• EXERCISE PROMPT: All lines in the entries below that hold "agent" make up the answer.

[Saved data entries]
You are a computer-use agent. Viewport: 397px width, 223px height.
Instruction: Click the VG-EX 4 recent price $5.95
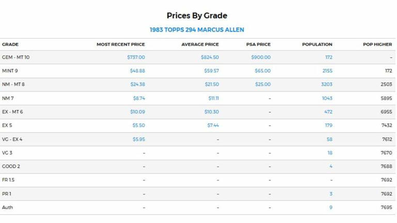[x=139, y=139]
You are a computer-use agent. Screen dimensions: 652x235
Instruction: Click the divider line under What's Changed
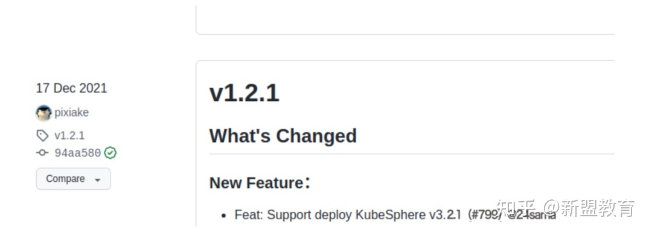(412, 154)
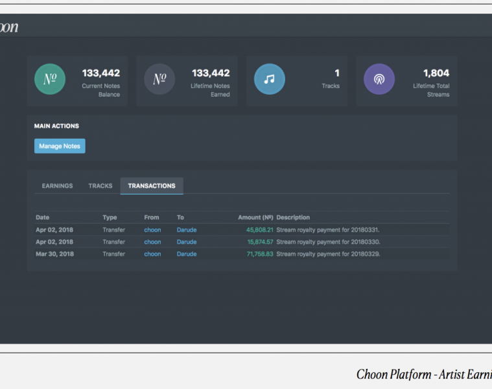Select the 71,758.83 amount value

(x=260, y=254)
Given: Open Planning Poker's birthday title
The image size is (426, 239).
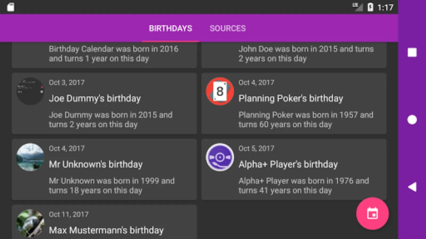Looking at the screenshot, I should coord(291,99).
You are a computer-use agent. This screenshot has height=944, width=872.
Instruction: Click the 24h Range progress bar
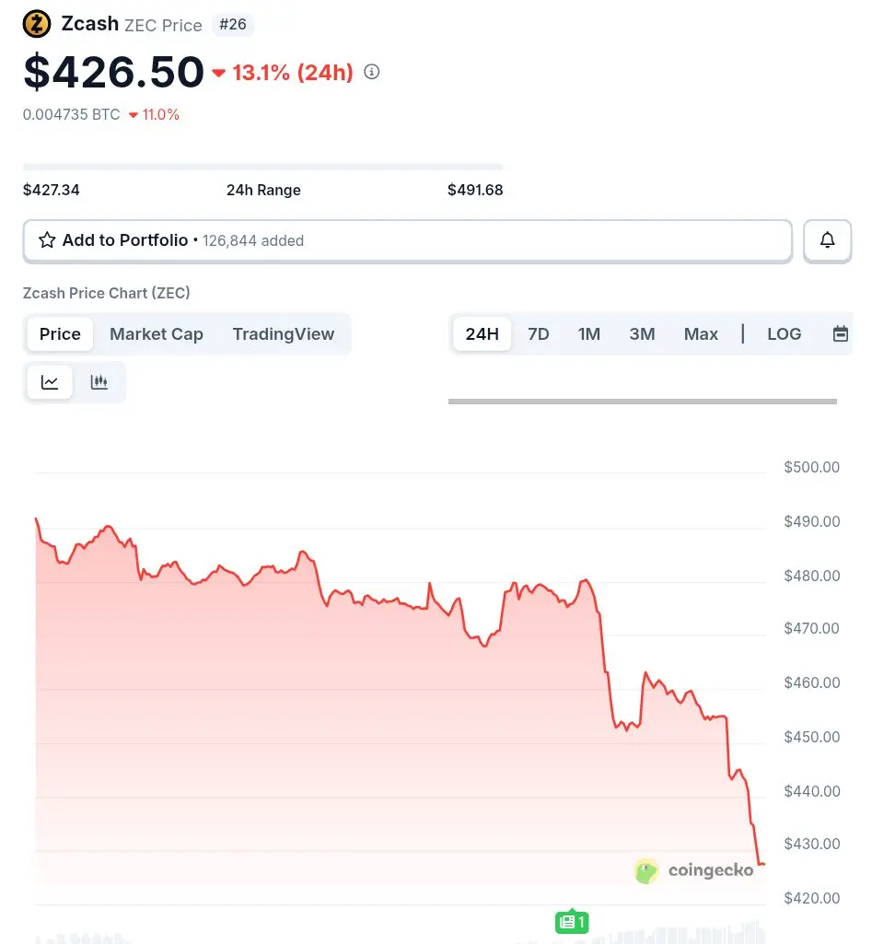[x=263, y=167]
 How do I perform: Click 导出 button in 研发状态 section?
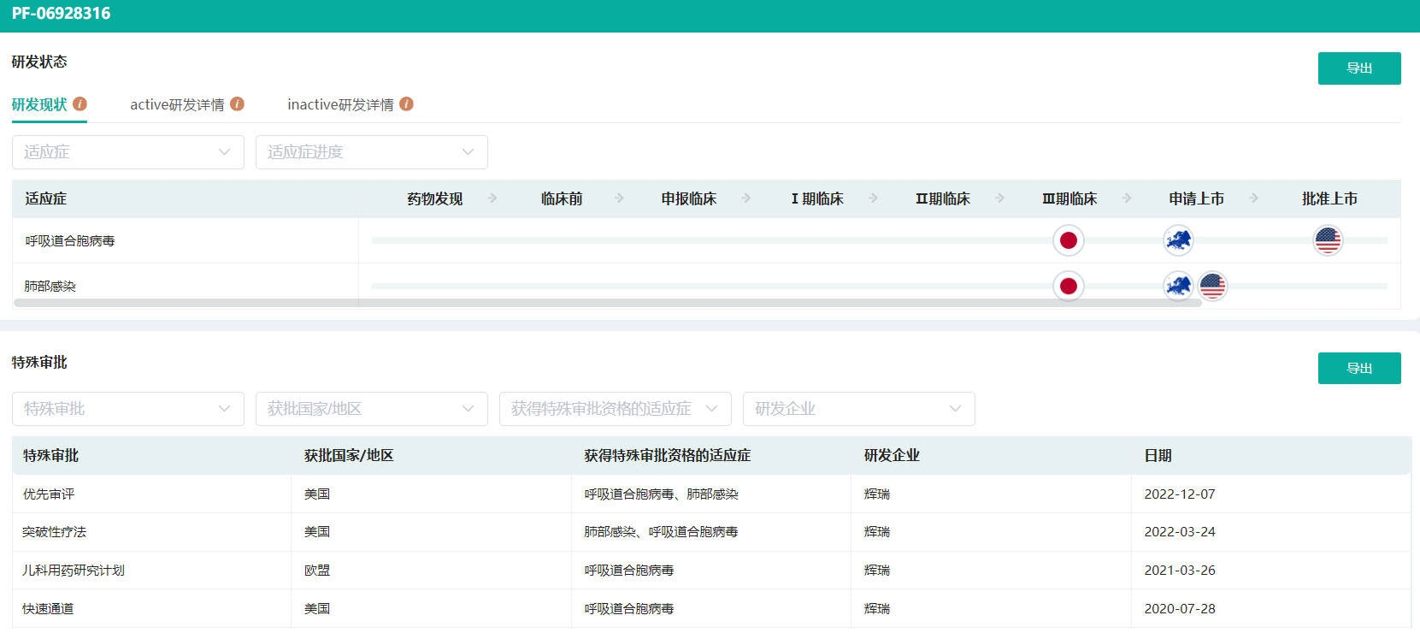[1358, 68]
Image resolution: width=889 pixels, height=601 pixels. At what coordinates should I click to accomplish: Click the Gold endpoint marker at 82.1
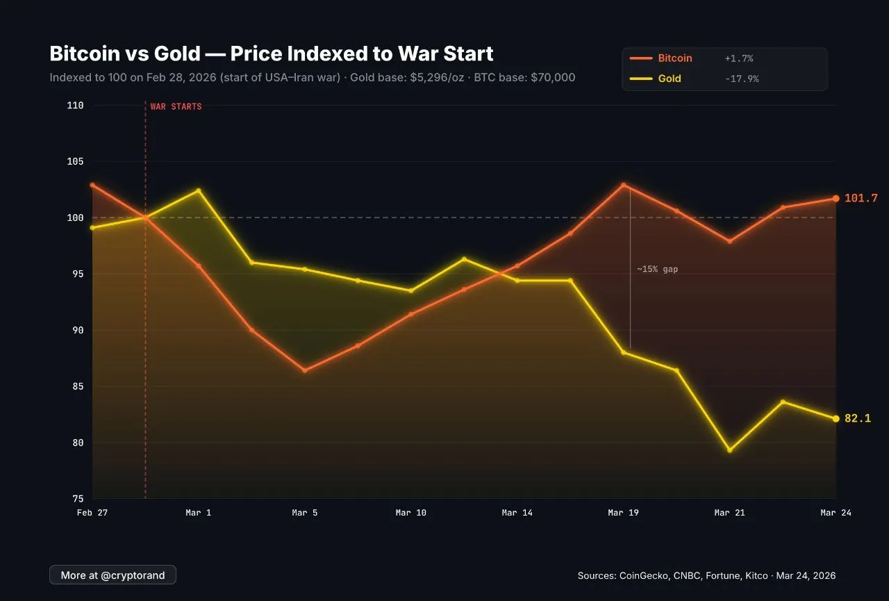(x=836, y=418)
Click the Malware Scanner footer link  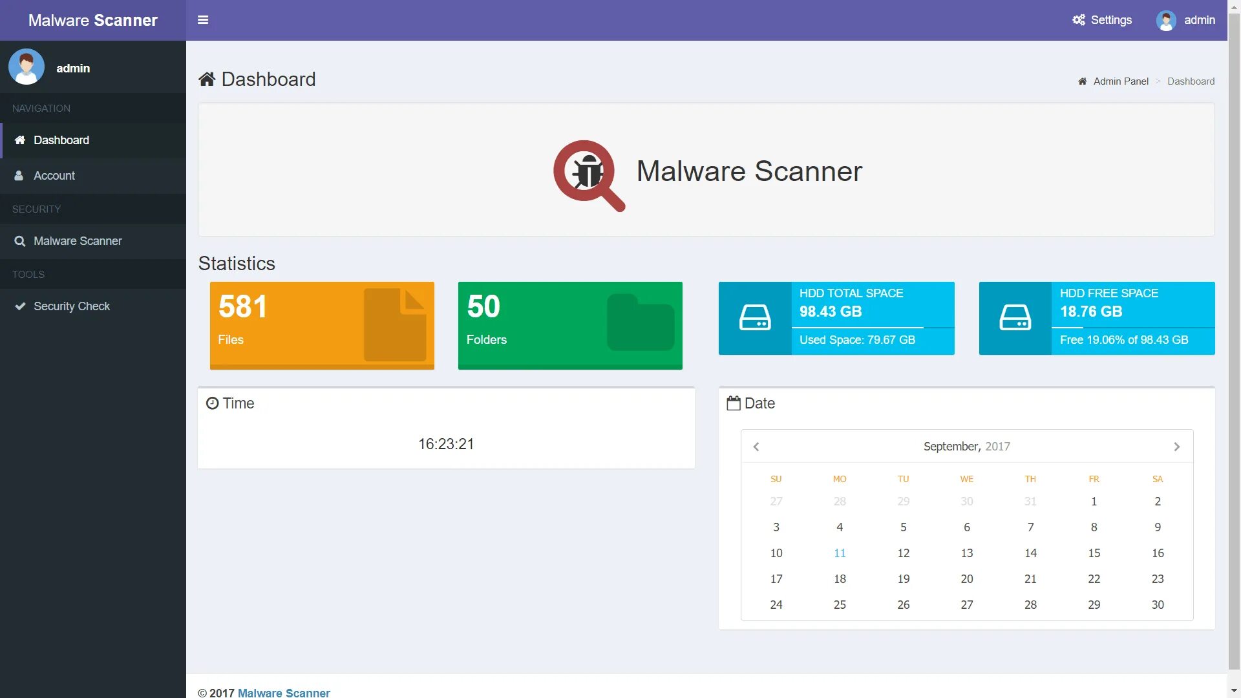pos(284,693)
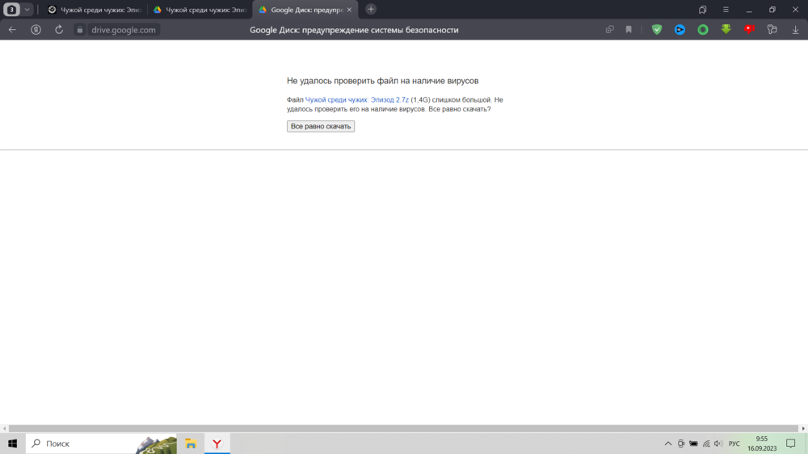Click the green ring extension icon

703,30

• OUTPUT OF THE EXERCISE:
You are a computer-use agent. Viewport: 397px width, 223px height.
You are a computer-use agent. Screen dimensions: 652x235
You are a computer-use agent. This screenshot has height=944, width=872.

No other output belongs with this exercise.